This patient had a posttraumatic tache noir (also known as talon noir on the volar aspect of the feet); it is a subcorneal hematoma. The diagnosis is made clinically. Dermoscopic evaluation of tache/talon noir will reveal “pebbles on a ridge” or “satellite globules.” Confirmation of tache/talon noir can be made by paring the corneum with a #15 blade, which will reveal blood in the shavings and punctate lesions.1

This patient noted that the knob of his baseball bat rubbed the hypothenar eminence of his nondominant hand when he took a swing. The sheer force of the knob led to the subcorneal hematoma. Tache noir was high on the differential due to his physician’s clinical experience with similar cases. Tache noir occurs predominantly in people ages 12 to 24 years, without regard to gender.2 The condition is commonly found in athletes who participate in baseball, cricket, racquet sports, weightlifting, and rock climbing.2-4

Talon noir occurs most commonly in athletes who are frequently jumping, turning, and pivoting, as in football, basketball, tennis, and lacrosse.

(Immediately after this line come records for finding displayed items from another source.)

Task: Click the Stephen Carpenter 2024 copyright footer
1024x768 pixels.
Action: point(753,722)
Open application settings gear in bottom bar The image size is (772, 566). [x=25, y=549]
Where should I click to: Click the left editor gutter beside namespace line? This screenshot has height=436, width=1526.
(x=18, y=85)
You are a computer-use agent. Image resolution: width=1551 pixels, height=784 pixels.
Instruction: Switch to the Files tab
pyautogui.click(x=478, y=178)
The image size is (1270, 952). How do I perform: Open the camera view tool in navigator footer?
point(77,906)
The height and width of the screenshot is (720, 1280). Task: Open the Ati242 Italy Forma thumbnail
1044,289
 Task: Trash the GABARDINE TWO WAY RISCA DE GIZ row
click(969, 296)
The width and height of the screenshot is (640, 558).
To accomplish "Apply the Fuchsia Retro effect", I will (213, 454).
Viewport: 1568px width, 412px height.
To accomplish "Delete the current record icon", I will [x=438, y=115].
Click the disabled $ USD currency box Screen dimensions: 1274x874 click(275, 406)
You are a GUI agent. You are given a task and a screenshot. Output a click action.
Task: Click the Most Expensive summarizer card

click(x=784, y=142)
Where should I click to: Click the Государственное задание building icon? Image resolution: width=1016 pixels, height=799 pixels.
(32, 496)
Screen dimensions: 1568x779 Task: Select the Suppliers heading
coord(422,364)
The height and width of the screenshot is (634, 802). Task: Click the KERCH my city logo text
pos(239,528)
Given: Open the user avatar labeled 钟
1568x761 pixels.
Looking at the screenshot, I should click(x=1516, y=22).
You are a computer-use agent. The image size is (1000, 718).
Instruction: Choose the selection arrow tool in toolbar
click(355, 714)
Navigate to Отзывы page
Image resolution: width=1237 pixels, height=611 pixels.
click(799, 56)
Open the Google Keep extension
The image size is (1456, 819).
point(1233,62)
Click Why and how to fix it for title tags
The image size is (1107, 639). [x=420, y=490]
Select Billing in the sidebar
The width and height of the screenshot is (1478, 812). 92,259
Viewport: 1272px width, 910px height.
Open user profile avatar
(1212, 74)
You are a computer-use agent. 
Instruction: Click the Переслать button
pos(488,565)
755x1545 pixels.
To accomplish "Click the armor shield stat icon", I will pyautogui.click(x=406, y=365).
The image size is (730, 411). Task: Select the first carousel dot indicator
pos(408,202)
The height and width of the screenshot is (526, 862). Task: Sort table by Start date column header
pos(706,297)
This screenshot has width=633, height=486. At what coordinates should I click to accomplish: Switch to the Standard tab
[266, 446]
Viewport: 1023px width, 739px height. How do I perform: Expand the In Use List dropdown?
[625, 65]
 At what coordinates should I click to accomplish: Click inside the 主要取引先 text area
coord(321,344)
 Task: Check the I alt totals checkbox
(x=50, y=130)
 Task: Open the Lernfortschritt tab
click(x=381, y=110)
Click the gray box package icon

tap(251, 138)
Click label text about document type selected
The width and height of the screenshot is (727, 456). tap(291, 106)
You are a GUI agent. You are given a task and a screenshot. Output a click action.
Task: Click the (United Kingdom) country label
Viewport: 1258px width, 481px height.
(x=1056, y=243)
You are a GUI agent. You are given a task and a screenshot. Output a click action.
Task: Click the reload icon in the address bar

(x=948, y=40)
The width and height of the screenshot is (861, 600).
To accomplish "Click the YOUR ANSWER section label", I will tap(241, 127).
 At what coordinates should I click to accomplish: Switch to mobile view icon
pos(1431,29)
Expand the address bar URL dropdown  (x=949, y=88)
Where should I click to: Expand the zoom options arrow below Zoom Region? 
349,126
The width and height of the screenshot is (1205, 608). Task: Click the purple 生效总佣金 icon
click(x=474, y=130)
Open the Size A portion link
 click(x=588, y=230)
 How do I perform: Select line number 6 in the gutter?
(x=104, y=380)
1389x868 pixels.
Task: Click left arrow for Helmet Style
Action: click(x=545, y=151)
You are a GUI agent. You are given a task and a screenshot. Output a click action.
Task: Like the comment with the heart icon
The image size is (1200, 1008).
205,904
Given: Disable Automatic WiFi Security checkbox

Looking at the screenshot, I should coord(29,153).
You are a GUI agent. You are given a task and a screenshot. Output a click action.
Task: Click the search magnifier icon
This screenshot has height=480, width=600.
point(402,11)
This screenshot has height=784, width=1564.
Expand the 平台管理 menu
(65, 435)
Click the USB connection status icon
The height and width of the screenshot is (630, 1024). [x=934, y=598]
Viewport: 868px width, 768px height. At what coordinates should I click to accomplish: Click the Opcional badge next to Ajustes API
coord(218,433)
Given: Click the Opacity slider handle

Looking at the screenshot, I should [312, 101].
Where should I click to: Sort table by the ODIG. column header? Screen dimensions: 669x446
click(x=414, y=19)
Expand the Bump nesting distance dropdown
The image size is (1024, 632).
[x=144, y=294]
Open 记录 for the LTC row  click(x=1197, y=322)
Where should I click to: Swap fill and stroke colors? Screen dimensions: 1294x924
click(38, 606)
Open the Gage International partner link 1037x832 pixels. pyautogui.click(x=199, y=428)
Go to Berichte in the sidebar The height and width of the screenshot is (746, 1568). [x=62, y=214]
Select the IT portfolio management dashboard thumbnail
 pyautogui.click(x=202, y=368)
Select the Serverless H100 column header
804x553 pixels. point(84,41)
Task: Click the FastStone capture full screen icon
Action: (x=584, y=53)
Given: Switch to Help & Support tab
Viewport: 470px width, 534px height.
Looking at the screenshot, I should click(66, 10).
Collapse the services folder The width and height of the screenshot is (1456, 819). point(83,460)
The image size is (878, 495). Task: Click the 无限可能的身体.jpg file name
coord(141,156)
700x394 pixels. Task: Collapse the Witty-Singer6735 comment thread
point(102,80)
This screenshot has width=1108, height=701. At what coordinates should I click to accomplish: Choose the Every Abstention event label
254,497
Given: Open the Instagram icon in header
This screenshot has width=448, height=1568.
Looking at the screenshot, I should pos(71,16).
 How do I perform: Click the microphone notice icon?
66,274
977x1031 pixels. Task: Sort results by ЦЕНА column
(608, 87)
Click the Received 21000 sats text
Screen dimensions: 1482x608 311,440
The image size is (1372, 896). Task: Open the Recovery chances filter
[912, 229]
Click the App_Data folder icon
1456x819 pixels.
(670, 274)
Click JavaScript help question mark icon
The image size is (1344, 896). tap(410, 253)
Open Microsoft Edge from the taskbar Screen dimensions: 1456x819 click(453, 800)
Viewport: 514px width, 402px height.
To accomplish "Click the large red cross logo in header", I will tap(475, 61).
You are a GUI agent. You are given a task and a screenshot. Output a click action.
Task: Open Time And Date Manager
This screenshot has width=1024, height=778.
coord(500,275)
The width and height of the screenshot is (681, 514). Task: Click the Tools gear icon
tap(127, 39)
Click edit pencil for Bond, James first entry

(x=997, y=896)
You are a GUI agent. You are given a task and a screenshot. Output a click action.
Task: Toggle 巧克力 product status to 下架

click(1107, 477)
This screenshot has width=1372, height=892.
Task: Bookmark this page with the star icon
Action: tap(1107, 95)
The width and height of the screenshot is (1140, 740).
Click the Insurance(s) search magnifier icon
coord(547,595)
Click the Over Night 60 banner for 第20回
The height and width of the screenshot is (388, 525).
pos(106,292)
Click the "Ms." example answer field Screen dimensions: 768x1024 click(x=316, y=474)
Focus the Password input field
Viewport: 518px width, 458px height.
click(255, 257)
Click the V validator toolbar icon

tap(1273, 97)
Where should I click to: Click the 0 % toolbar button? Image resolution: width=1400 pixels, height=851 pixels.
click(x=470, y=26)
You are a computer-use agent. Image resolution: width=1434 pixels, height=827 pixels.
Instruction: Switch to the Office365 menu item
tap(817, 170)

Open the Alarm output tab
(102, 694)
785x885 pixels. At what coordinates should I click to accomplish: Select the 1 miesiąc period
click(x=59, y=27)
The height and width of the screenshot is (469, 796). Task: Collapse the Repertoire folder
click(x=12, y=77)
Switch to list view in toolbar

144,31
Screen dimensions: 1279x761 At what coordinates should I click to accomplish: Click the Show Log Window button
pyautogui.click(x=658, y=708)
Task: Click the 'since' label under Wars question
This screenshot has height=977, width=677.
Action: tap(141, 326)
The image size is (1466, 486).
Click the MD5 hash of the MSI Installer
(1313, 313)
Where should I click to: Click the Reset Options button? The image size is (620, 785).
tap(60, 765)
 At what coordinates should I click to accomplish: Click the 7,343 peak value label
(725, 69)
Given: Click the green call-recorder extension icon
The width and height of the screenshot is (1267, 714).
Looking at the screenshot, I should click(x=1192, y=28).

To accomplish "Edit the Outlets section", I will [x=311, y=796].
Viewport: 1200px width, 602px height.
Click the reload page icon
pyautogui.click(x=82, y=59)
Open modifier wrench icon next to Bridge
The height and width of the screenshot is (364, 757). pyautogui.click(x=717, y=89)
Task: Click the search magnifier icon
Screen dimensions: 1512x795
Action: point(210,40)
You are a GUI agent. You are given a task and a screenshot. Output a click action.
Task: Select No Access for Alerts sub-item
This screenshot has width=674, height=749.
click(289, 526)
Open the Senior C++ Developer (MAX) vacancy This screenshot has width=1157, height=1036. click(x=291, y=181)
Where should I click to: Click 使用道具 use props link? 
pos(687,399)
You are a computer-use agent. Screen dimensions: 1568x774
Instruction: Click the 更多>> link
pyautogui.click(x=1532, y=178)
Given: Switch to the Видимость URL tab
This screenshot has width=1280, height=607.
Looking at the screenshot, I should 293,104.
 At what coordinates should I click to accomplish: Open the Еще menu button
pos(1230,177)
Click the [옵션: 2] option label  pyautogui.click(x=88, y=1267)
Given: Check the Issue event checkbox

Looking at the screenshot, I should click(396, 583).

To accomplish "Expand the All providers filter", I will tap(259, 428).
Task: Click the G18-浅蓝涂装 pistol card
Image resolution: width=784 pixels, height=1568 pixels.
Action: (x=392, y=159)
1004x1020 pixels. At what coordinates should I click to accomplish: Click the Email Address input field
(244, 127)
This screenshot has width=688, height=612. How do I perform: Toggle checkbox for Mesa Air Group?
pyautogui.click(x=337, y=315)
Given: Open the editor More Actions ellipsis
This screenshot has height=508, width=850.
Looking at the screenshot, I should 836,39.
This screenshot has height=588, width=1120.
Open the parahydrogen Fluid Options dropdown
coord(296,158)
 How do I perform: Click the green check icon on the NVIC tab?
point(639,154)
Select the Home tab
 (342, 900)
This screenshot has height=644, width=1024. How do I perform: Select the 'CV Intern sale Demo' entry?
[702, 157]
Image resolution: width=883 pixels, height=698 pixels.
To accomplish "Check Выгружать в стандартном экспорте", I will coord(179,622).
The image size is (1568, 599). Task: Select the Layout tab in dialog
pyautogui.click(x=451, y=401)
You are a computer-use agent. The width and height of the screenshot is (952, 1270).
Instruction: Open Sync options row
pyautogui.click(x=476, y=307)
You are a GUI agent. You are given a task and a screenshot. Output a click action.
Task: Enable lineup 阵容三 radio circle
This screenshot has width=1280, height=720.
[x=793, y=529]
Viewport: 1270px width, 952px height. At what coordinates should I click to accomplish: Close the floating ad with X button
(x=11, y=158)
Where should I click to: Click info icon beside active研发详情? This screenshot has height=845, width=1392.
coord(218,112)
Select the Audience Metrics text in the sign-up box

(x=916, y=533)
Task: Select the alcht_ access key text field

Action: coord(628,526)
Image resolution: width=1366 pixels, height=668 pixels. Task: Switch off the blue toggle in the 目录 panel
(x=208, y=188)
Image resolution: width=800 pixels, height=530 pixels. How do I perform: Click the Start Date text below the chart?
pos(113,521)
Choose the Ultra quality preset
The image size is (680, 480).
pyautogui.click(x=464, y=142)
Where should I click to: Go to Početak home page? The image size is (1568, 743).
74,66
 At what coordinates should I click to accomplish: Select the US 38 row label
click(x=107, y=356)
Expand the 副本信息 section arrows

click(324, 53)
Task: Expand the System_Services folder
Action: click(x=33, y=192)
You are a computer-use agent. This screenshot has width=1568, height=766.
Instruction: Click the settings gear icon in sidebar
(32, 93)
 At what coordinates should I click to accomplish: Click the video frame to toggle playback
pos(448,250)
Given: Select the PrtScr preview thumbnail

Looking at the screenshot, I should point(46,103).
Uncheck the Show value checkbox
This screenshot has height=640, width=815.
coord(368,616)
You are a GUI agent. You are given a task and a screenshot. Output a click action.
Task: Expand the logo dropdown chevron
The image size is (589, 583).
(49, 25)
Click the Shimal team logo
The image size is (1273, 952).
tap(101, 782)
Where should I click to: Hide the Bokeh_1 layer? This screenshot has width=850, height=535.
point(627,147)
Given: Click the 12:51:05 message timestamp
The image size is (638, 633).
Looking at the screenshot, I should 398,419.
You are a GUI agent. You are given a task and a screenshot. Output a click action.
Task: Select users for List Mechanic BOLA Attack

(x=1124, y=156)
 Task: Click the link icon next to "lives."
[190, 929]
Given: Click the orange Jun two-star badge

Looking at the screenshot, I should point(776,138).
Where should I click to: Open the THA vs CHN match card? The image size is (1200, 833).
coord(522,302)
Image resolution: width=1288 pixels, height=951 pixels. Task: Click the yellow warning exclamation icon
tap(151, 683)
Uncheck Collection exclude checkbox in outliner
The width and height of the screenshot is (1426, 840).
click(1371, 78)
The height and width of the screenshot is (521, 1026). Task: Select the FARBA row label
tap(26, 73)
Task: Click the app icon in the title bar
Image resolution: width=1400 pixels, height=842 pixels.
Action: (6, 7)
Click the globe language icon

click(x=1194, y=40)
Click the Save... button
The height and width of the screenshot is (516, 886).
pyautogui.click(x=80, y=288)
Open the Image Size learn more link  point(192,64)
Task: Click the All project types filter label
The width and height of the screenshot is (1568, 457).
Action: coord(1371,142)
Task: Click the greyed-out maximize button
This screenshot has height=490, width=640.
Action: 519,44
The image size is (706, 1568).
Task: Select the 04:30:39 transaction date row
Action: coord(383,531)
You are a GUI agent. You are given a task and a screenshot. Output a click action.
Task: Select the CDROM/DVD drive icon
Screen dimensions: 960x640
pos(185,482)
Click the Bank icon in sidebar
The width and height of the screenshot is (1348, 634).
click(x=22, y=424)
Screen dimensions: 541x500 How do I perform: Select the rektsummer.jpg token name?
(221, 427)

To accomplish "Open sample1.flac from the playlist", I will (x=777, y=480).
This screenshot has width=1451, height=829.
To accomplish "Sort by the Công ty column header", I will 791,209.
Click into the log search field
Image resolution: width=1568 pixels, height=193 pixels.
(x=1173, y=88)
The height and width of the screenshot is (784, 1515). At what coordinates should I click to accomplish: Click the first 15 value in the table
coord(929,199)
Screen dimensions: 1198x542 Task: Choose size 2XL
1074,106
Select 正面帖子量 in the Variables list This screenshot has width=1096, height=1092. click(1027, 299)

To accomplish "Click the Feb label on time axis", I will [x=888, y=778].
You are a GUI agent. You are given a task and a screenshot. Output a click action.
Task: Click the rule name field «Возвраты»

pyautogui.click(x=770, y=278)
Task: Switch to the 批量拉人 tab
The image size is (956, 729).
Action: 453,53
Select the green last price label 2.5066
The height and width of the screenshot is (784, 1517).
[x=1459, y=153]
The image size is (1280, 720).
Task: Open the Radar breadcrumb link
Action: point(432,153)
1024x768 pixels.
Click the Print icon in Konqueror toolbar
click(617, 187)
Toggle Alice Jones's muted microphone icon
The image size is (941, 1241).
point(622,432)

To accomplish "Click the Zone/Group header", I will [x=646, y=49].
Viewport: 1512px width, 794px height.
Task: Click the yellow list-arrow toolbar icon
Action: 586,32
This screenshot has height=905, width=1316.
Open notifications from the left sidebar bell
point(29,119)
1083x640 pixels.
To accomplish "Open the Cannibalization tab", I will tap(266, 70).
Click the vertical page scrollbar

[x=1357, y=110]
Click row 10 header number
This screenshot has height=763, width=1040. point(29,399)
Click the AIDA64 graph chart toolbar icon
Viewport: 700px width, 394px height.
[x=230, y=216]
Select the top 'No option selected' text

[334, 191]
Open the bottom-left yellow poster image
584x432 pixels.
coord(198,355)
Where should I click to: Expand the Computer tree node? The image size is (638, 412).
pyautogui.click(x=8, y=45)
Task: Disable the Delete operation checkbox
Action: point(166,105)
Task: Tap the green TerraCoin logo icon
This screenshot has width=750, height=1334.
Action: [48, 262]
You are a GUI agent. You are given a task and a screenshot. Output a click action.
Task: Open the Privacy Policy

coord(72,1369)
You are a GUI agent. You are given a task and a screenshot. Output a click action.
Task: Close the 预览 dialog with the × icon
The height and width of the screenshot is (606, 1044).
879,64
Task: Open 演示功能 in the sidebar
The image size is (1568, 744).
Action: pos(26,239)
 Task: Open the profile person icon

Tache noir can be differentiated from other conditions by the presence of preserved architecture of the skin surface and punctate capillaries beneath the stratum corneum. The differential diagnosis includes verruca vulgaris, acral melanoma, and a traumatic tattoo.

Talon/tache noir are benign conditions that do not require treatment and do not affect sports performance. The lesion will usually self-resolve within a matter of weeks from onset or can even be gently scraped with a sterile needle or blade.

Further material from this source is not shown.